## WORK INSTRUCTIONS
After removing every image, reproduce the data exactly as it appears.

Saved data entries:

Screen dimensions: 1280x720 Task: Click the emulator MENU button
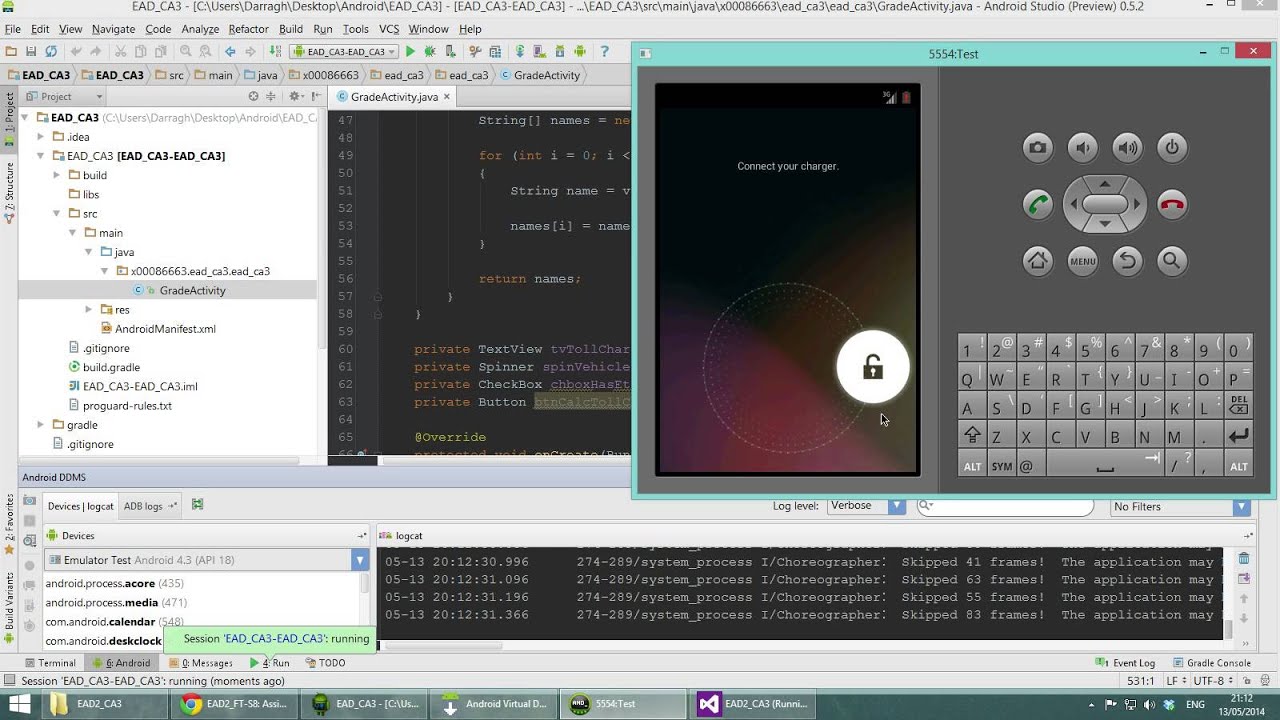[x=1083, y=261]
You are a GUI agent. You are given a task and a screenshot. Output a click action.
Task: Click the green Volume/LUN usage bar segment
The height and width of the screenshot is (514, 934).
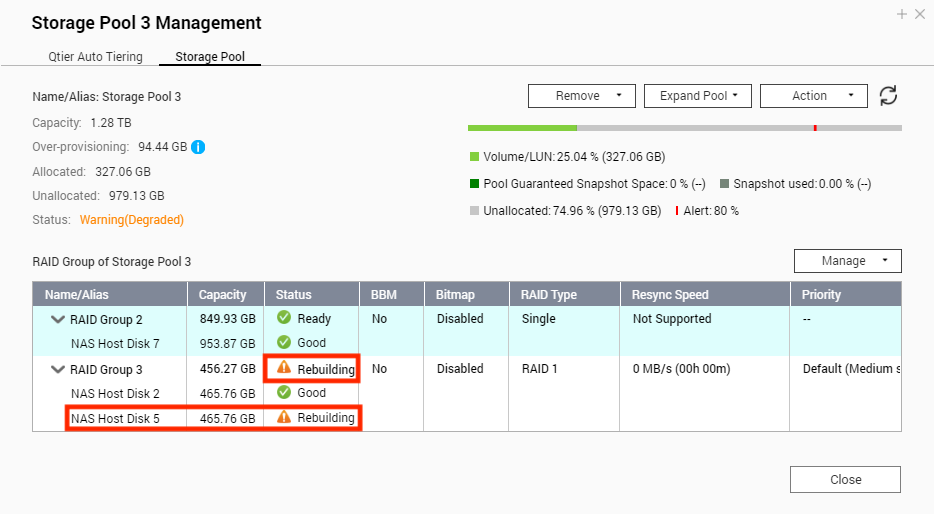coord(522,128)
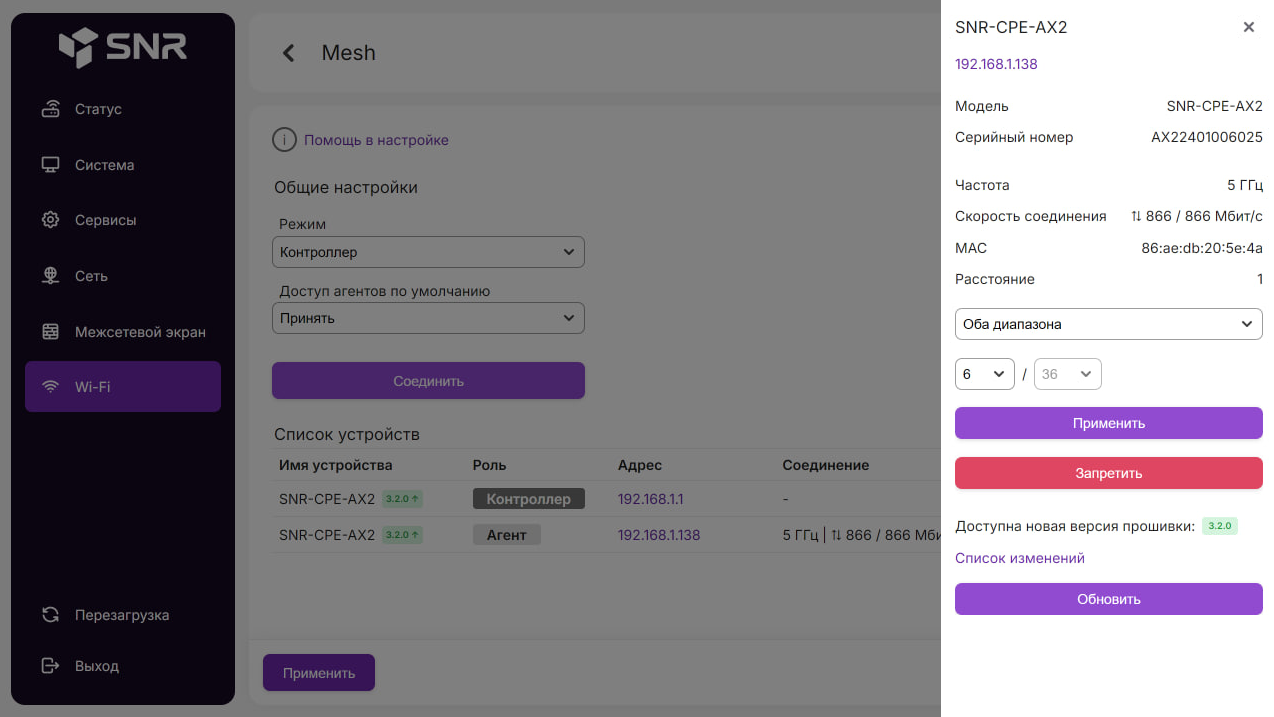Screen dimensions: 1274x717
Task: Close the SNR-CPE-AX2 details panel
Action: [x=1248, y=27]

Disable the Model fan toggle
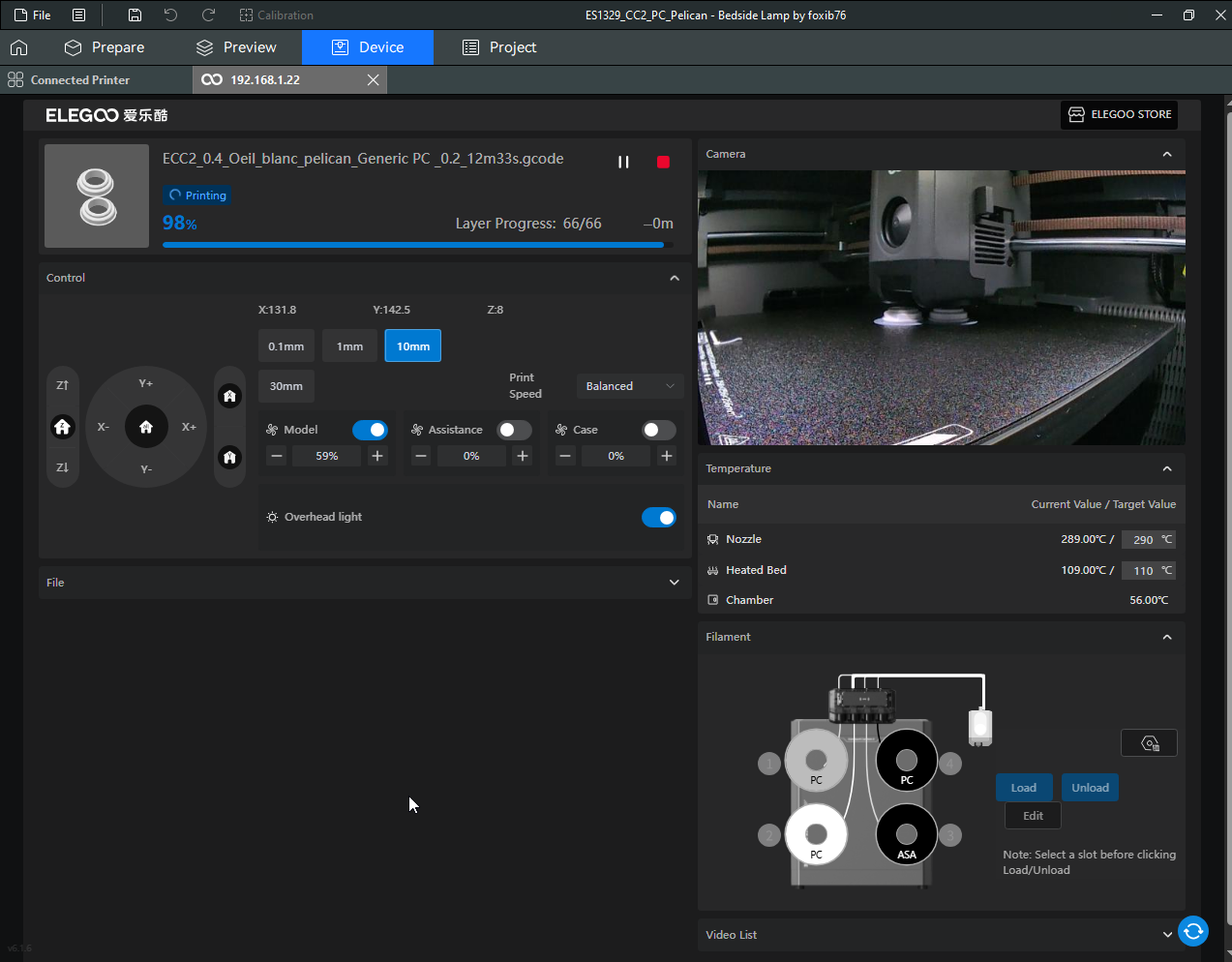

## ANSWER TO THIS PROBLEM
Screen dimensions: 1280x720 Task: Click the emulator MENU button
[x=1083, y=261]
You are a GUI agent. You are given a task and a screenshot. Output a click action.
Task: Click the green Volume/LUN usage bar segment
The height and width of the screenshot is (514, 934).
coord(522,128)
Screen dimensions: 1274x717
Task: Close the SNR-CPE-AX2 details panel
Action: [x=1248, y=27]

Disable the Model fan toggle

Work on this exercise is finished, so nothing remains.